Hepatitis B virus (HBV) is a Hepatotropic DNA virus. The molecular mechanism how the viral infection is cleared by the immune system or develop to a persistent infection is not yet clear. Recently, a new family of pathogen pattern recognition receptors, named DNA sensor, was identified. Owing to DNA sensors are able to recognize DNA molecular, it warrant to study whether DNA sensors can recognize the HBV DNA genome and initiate the anit-HBV immune response. The applicant's previous studies have primarily proved that DNA sensor IFI16 is able to inhibit HBV replication in cell culture system.
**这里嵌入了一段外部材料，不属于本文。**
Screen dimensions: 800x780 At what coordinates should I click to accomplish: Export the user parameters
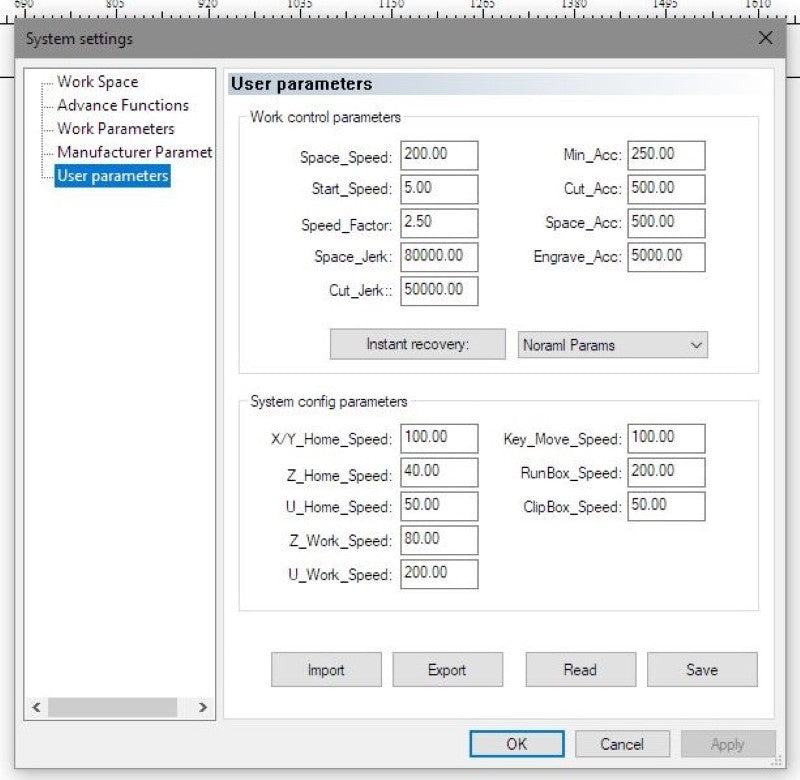click(447, 670)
In this proposal, we plan to perform a comprehensive study of DNA sensors, In which six newly discovered DNA sensors, including proteins DAI，AIM2，IFI16,DHX9，DHX36，Ku70, will be explored for their roles in the anti-HBV immune system. We plan to construct the expressing and knock-down systems for the DNA sensor genes, and detect their function of recognition of HBV DNA and initiation of immune response basing on the HBV transfection or infection cell culture system, as well as HBV transgenic mouse model. We also will adopt the PBMC and liver tissue from chronic HBV infection to study whether the persistent HBV replication inhibits the expression and function of DNA sensors signaling pathways. We will also observe the effect of intferon treatment on the DNA sensor pathways. This project will help to elucidate the molecular mechanisms of immune clearance or viral escape during HBV infection, and contribute to the development of new antiviral strategies.

乙型肝炎病毒(HBV)是嗜肝DNA病毒，HBV感染后可为急性自限性过程或发展为慢性感染，但分子机制尚不明确。近年发现了一类可识别DNA分子的病原模式识别受体：DNA感受器(Sensor)，其在抗HBV的免疫识别和清除中的作用尚有待研究。申请人既往研究已证明DNA感受器IFI16具抑制HBV复制的功能。拟通过本项目系统研究6人新近发现的DNA感受器（DAI，AIM2，IFI16,DHX9，DHX36，Ku70）在抗HBV免疫中的作用。拟构建上述DNA感受器的表达及敲除体系，应用HBV转染或感染细胞模型、转基因小鼠模型，以及慢性HBV感染者的PBMC及肝组织样本；研究HBV DNA对DNA感受器及其信号通路的激活，以及慢性感染中HBV对DNA感受器信号通路的可能抑制，并观察干扰素治疗对DNA感受器通路的影响。本项目研究将有助于阐明HBV感染后免疫清除或逃逸的分子机制，有助于发展新型抗病毒策略。

乙型肝炎病毒感染的慢性化机制仍尚未明确。本项目主要聚焦于近年所发现的天然免疫分子DNA受体对HBV基因组的识别，免疫应答的启动及免疫逃逸机制。研究重点在于核DNA受体IFI16与HBV cccDNA的相互作用。我们的研究显示IFI16能识别肝细胞核内的HBV cccDNA，结合后通过乙酰化相关的修饰促使IFI16转位进入细胞浆，在胞浆内IFI16被降解成片段，这些片段可抑制其它DNA受体如cGAS、DAI、AIM2启动STING信号通路和产生IFN的能力。研究还显示IFI16的表达水平受细胞分化影响，DMSO等细胞分化诱导促使IFI16的表达及重新核定位。此外，胞浆的IFI16可进一步分泌进入血清及外泌体，外泌体中亦可检测到IFI16片段。对慢乙肝患者样本的分析显示血清中IFI16水平和干扰素及核苷类似物抗病毒治疗的疗效相关。外周血单个核细胞中的IFI16同样也存在降解。我们的研究显示IFI16可通过对HBV cccDNA的识别启动干扰素信号通路，但其在胞浆中的降解产物则又抑制了干扰素信号通路的进一步激活。IFI16在分化细胞中表达，及HBV感染中对干扰素信号通路的双向调控作用，为婴幼儿感染易于慢性化，以及乙肝感染慢性化的持续机制提供了解释。